▶ _TASK DESCRIPTION_
The comment below quotes a 1961 radiation protection guideline. List every action that guideline names in parentheses as quantitative surveillance and routine control.

===== EXTRACT =====

Crap article. Not a shred of actual information.
There is always a reason for 3000 animals to die at once. It should show up in a toxicology analysis. To just say "this shit happens" is the worst kind of journalism.
Even when you die of "old age"
something was the cause of death. Typically that something is organ failure as a result of malnutrition.
Malnutrition you say? This isn't friggin' Africa, I live in the West! Yet it's true. When you get old your body stops absorbing vitamins and minerals. You then see the effects in events like burst arteries (copper deficiency).
My point is science is well equipped to determine cause of death and when a mass death happens it should be investigated, not shrugged off, because cause of death is not as hard to determine as that article implies. My theory is simply that it WAS investigated, the cause was determined to be pollution, the culprit was determined to be a large corporation with extensive lobbying power, and the issue was swept under the rug.
It wouldn't be the first time. The US has a history of unreported nuclear accidents (accidental release from nuclear facilities) and environmental accidents from other sources like coal plants. The problem is the government has over over time increased the volume of deadly emmissions required before something is deemed worthy of a large-scale response.
Historical Overview of Radiation Protection Guidelines: 1961 - 1980, emphasis added:
* This protection action guideline, which dates from 1961, represents the earliest and most conservative preventive action range of suggested evaluations and controls and pertains to the contamination of the environment beginning with low levels of anthropogenic radionuclides. In this guideline, a daily intake of 100 pCi/day of 131I represents a degree of contamination requiring actions which exceed quantitative surveillance and routine control (restrict pasture, avoid surface water supplies, wash or peel vegetables, store or reprocess milk) and encompass a level of contamination at which the "additional control" of isolating contaminated food would normally be taken.
* These protective action guidelines, often cited in FDA literature prior to 1980, have been superseded by the more liberal protective action guidelines issued by the FDA in 1982 and printed in the Federal Register. The EPA publication issued in 1992 and cited below reaffirms the 1982 FDA guidelines which were issued as a component of the radiological emergency response plans sponsored by FEMA. In these publications, no mention is made of the specific guidelines of the earlier FRC and their much more restrictive intake rate ranges.
in other words, as explained in the same document:
Earlier guidelines were concerned with contamination of the environment beginning with a "level of concern" which was much lower than those now described as emergency actions in the more recent revised FDA/FEMA protective action guidelines (PAGs). A third set of guidelines specifically titled "levels of concern" was issued by the FDA just after Chernobyl in anticipation of the spread of radioactive contamination from this accident. The fourth set of guidelines is contained within the Radiological Emergency Response Plans sponsored by FEMA, the circulation of which is restricted to authorized persons.
So in short. First the guidelines on dealing with nuclear accidents required an emergency response to accidents. Then they redefined what constitutes an "emergency" to tolerate more dangerous events. Then they decided the public didn't need to know. In addition it is not illegal to sell food contaminated by radiation provided the radiation falls below a level that has increased over time and is now secret.
The death of these birds and fish no doubt constitutes a "public doesn't need to know" type event.
It's probably worth mentioning at this point that there are 2 nuclear reactors and a "Chemical Agent Waste Facility" (for the storage of ex-munitions like mustard gas) within a 60 mile radius of where the event occurred.

===== COLLECTED MATERIAL =====

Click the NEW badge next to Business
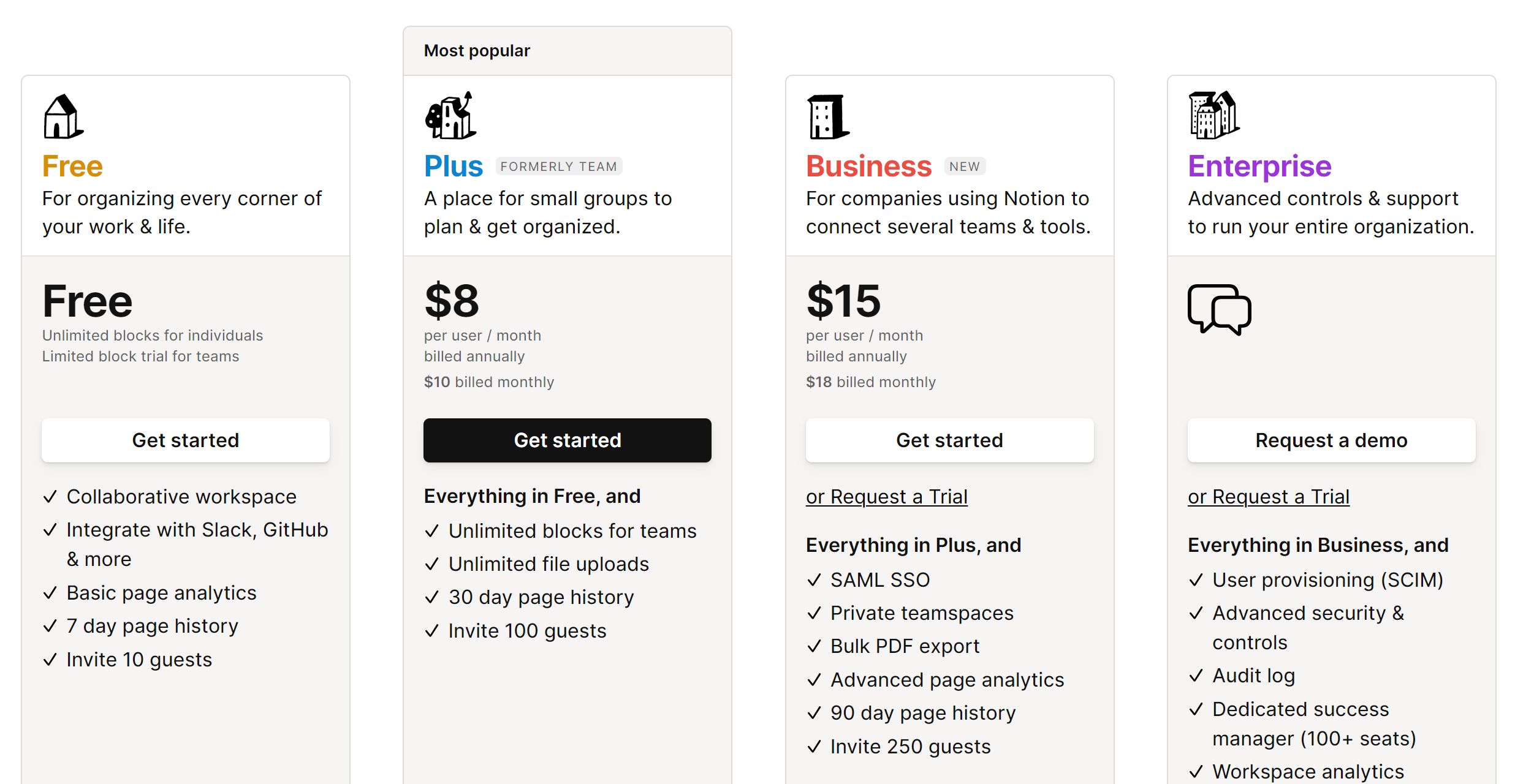Image resolution: width=1515 pixels, height=784 pixels. (965, 167)
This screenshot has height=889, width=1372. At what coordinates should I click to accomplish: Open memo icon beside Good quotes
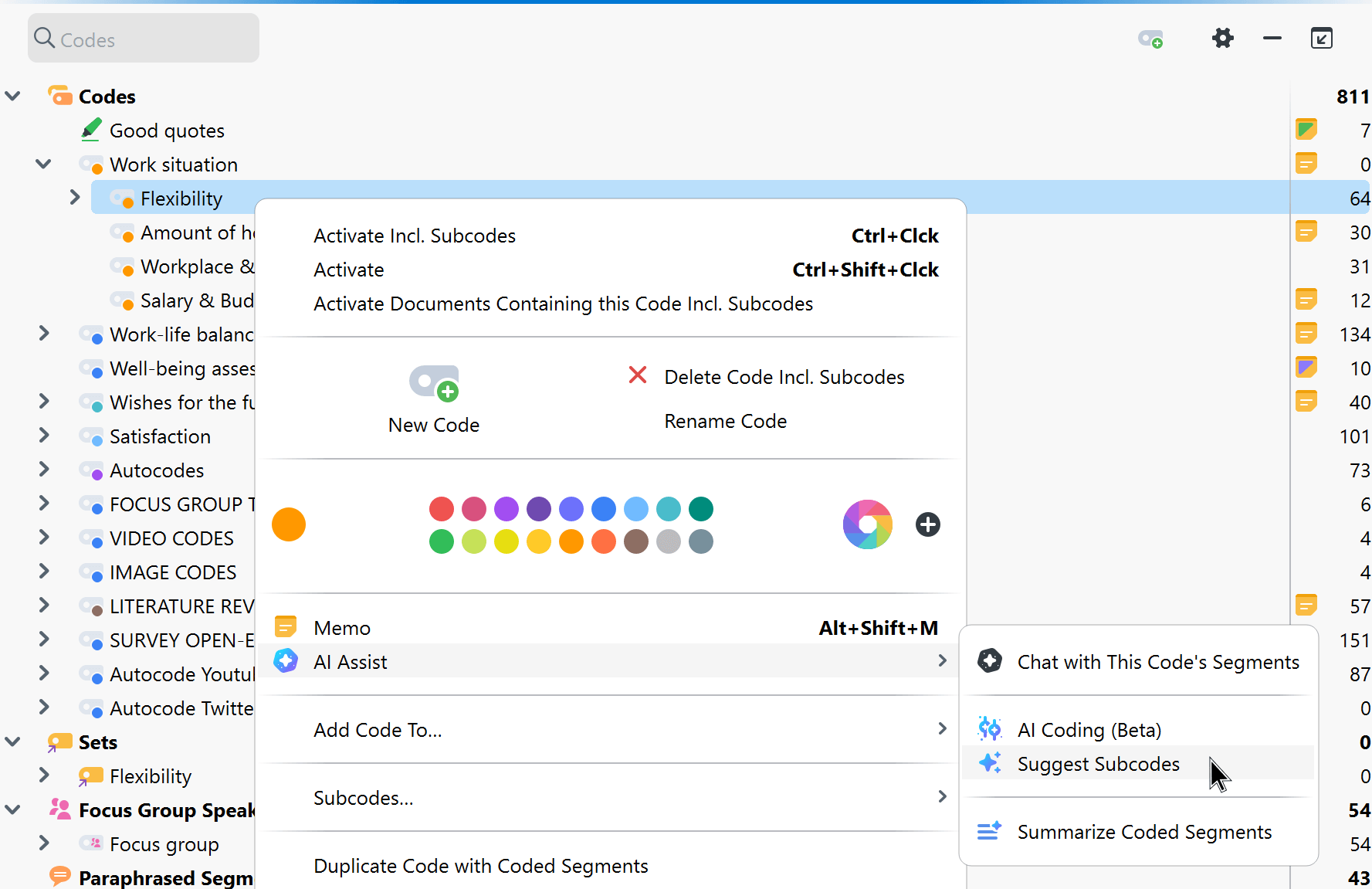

=====

▶ _WRITTEN RESPONSE_
- Restrict pasture
- Avoid surface water supplies
- Wash or peel vegetables
- Store or reprocess milk